## SET EXERCISE
Reproduce only the rows between the lines holding "Viewport: 1400px width, 846px height." and "click(1199, 42)", inclusive, substituting "favorites" for "bookmark" and leaving everything else unchanged.

═══ RECORDS SHOWN

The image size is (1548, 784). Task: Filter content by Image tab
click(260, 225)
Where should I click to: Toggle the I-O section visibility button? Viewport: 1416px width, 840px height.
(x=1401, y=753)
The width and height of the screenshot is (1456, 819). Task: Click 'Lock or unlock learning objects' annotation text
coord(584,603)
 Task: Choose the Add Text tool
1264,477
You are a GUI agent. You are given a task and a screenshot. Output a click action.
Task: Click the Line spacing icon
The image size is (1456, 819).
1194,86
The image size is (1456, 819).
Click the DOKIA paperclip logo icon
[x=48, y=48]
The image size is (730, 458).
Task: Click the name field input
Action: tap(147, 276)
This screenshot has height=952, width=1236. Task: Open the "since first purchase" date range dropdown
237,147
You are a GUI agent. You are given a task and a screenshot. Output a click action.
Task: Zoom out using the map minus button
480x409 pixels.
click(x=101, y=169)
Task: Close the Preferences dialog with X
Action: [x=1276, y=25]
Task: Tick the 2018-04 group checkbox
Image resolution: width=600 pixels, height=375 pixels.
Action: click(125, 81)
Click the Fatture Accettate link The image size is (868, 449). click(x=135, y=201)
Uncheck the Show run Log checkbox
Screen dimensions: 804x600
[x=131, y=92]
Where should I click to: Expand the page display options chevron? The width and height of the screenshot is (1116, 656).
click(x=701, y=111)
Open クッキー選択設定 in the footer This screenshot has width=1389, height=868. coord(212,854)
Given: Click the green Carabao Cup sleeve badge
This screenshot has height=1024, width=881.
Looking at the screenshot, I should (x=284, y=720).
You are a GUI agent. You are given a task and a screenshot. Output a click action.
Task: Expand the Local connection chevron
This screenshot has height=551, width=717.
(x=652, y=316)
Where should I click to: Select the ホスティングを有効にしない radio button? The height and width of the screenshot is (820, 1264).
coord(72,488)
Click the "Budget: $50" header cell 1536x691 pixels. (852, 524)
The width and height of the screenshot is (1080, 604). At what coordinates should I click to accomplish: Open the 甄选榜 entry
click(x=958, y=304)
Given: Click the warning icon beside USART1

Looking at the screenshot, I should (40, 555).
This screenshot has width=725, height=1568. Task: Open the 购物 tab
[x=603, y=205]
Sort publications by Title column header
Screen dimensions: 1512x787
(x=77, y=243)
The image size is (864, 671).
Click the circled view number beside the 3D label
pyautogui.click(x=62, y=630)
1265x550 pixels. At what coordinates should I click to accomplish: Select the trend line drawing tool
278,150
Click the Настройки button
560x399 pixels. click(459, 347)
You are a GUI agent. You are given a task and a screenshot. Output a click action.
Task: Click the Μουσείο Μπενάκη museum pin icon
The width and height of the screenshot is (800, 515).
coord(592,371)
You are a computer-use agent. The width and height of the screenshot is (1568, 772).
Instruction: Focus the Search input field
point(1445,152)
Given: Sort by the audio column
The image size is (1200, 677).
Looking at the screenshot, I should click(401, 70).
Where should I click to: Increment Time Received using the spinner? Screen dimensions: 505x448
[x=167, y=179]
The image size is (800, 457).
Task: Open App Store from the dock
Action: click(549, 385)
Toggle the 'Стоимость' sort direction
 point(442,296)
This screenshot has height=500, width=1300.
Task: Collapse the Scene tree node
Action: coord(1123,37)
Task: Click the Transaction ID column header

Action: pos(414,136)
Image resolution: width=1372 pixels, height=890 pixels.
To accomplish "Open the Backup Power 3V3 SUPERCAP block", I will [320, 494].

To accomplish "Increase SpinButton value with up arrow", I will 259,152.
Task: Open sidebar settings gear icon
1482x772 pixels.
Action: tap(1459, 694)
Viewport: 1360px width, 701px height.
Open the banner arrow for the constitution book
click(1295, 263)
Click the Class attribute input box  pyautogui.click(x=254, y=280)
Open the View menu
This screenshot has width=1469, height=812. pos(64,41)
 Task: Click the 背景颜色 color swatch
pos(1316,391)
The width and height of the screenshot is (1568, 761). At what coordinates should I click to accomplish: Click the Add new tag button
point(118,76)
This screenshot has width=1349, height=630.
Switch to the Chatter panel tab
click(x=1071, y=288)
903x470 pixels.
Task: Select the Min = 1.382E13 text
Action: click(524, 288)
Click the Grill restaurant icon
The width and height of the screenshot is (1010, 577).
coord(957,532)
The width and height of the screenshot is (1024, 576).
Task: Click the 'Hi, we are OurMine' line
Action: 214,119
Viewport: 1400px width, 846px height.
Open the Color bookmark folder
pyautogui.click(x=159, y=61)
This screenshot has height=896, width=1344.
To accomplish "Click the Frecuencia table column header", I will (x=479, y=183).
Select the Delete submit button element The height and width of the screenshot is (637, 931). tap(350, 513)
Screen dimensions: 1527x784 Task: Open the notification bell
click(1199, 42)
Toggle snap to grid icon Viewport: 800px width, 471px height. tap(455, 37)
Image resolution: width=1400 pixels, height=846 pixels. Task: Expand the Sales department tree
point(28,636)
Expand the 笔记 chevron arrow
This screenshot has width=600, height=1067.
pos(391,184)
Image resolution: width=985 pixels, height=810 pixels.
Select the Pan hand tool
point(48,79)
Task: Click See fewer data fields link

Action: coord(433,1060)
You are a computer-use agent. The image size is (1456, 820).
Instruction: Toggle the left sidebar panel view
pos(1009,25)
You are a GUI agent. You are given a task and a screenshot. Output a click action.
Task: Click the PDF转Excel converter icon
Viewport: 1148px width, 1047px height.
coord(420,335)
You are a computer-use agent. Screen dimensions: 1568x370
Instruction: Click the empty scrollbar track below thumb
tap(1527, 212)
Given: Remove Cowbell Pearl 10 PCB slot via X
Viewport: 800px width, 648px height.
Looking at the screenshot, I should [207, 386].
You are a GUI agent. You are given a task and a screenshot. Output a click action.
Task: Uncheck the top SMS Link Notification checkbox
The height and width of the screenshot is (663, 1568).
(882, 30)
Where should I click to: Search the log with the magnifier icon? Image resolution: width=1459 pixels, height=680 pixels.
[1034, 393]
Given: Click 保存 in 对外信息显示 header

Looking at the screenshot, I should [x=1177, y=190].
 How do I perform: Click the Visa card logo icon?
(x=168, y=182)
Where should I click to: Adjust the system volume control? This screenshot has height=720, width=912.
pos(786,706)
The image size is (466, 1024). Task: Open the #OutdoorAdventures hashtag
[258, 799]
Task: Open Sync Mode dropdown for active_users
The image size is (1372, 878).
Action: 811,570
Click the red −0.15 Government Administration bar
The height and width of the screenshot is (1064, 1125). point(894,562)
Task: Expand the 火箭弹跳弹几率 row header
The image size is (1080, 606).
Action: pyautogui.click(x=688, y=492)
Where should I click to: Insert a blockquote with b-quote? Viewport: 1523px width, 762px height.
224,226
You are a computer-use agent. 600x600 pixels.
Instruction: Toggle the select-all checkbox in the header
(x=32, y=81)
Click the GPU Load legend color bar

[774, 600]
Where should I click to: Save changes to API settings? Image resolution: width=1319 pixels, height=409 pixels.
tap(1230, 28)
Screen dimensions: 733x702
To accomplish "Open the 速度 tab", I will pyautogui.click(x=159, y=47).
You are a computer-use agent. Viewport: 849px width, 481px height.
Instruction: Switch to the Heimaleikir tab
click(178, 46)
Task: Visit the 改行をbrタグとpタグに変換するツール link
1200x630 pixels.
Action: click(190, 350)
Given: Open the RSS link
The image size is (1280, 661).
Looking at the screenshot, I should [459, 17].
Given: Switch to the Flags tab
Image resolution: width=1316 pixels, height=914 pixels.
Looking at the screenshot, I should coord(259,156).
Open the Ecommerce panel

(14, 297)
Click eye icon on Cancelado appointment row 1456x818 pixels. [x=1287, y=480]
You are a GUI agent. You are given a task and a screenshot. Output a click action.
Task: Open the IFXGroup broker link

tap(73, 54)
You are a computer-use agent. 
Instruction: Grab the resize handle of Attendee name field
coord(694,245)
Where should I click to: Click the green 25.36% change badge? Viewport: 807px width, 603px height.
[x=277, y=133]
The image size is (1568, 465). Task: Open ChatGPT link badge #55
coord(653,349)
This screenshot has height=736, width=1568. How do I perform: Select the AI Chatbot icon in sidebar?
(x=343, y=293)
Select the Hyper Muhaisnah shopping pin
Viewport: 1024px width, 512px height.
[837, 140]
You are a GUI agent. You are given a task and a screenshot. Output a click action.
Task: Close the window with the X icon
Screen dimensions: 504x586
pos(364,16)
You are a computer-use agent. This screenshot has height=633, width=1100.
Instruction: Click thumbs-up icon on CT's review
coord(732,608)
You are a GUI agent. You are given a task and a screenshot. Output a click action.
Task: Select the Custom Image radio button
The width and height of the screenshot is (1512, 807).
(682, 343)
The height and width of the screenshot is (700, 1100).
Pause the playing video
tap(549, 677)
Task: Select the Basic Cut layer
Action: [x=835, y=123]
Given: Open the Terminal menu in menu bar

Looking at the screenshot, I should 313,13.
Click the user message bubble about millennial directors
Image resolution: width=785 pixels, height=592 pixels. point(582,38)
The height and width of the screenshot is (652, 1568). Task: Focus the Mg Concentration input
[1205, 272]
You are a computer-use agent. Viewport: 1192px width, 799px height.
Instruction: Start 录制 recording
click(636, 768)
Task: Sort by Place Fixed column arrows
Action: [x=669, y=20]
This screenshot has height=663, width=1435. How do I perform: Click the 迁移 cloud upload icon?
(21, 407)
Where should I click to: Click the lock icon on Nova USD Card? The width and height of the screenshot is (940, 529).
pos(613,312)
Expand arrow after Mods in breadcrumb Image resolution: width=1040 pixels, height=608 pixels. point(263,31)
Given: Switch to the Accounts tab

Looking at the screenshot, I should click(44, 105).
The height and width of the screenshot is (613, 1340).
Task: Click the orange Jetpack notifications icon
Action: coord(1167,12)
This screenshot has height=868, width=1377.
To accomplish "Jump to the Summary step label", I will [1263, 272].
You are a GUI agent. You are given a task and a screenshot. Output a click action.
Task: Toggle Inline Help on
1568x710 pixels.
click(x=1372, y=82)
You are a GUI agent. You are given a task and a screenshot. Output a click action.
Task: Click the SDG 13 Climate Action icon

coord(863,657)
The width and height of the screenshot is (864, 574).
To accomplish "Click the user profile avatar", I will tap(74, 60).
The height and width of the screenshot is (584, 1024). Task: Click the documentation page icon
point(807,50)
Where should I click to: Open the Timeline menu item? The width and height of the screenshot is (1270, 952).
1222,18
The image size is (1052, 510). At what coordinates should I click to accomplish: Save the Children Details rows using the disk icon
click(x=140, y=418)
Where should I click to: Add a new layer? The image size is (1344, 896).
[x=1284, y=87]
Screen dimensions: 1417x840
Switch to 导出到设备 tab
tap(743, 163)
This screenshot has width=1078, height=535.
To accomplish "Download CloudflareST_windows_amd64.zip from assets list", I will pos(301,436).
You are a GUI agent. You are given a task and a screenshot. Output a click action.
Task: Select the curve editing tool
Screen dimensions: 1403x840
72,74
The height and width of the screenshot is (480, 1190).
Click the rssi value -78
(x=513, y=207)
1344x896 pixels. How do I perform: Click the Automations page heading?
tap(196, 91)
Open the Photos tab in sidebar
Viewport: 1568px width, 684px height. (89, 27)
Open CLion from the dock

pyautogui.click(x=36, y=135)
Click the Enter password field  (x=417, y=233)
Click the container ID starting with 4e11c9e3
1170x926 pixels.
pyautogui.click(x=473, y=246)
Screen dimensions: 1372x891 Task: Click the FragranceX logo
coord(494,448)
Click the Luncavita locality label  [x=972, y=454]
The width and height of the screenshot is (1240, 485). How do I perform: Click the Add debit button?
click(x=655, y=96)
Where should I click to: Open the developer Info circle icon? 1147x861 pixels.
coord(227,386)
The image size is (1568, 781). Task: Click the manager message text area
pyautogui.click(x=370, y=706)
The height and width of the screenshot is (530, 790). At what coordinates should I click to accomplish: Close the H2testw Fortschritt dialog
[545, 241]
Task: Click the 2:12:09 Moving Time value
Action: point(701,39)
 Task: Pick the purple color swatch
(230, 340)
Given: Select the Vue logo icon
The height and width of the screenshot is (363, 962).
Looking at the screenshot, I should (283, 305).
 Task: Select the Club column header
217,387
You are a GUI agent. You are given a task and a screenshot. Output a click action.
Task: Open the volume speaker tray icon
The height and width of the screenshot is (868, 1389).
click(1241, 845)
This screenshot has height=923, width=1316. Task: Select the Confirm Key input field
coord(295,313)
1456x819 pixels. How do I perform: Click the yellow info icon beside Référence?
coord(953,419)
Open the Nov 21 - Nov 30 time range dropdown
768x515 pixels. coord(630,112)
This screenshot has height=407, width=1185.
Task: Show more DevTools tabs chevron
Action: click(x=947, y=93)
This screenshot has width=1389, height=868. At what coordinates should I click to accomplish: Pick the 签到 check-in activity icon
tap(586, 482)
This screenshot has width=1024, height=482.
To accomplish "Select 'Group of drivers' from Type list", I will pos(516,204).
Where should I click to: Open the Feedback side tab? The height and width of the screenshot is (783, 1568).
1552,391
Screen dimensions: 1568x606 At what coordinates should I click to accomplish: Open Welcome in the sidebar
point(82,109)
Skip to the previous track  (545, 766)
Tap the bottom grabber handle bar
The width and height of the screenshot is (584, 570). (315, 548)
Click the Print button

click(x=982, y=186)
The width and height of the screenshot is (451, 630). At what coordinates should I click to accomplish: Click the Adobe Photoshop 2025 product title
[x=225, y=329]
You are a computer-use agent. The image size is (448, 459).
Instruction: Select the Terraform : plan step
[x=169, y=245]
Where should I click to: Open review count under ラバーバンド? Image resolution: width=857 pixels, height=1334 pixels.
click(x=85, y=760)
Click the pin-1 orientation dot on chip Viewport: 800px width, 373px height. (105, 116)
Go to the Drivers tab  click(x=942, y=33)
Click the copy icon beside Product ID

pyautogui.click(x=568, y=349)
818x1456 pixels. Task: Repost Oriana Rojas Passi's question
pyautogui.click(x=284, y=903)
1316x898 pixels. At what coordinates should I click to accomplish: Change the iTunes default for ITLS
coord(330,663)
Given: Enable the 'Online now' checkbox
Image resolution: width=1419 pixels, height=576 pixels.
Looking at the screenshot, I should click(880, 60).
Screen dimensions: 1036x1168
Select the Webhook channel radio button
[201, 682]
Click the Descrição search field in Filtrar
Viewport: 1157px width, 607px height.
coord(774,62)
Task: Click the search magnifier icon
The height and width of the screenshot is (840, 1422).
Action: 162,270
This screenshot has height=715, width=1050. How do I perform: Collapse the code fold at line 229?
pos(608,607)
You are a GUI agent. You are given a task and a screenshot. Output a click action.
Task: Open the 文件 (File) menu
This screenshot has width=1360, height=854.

══════

## RESPONSE BELOW
Viewport: 1400px width, 846px height.
Open the Color favorites folder
pyautogui.click(x=159, y=61)
This screenshot has height=896, width=1344.
To accomplish "Click the Frecuencia table column header", I will (x=479, y=183).
Select the Delete submit button element The height and width of the screenshot is (637, 931). tap(350, 513)
Screen dimensions: 1527x784 Task: Open the notification bell
click(1199, 42)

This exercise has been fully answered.